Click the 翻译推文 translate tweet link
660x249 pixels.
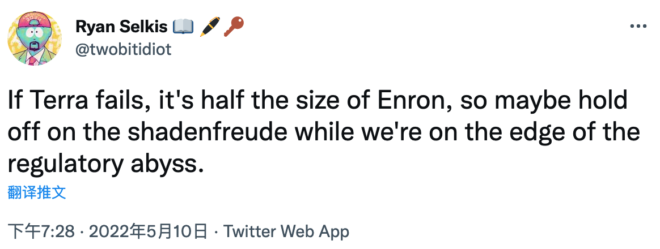pyautogui.click(x=37, y=193)
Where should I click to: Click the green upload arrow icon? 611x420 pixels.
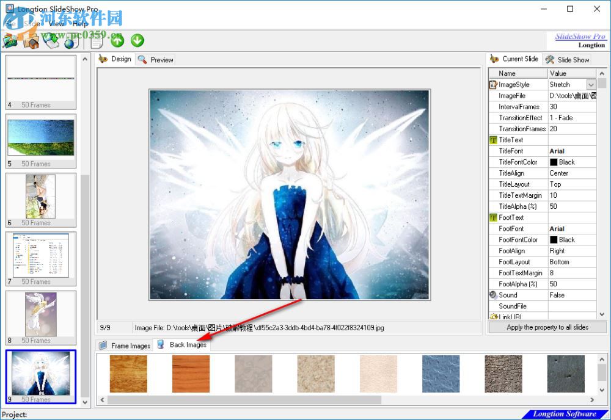[117, 40]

▬▬▬

* WHAT YOU WILL DO: Retype all the entries word for word; the pictures stay out.

* ANSWER AREA:
Click the 翻译推文 translate tweet link
660x249 pixels.
pyautogui.click(x=37, y=193)
Where should I click to: Click the green upload arrow icon? 611x420 pixels.
[117, 40]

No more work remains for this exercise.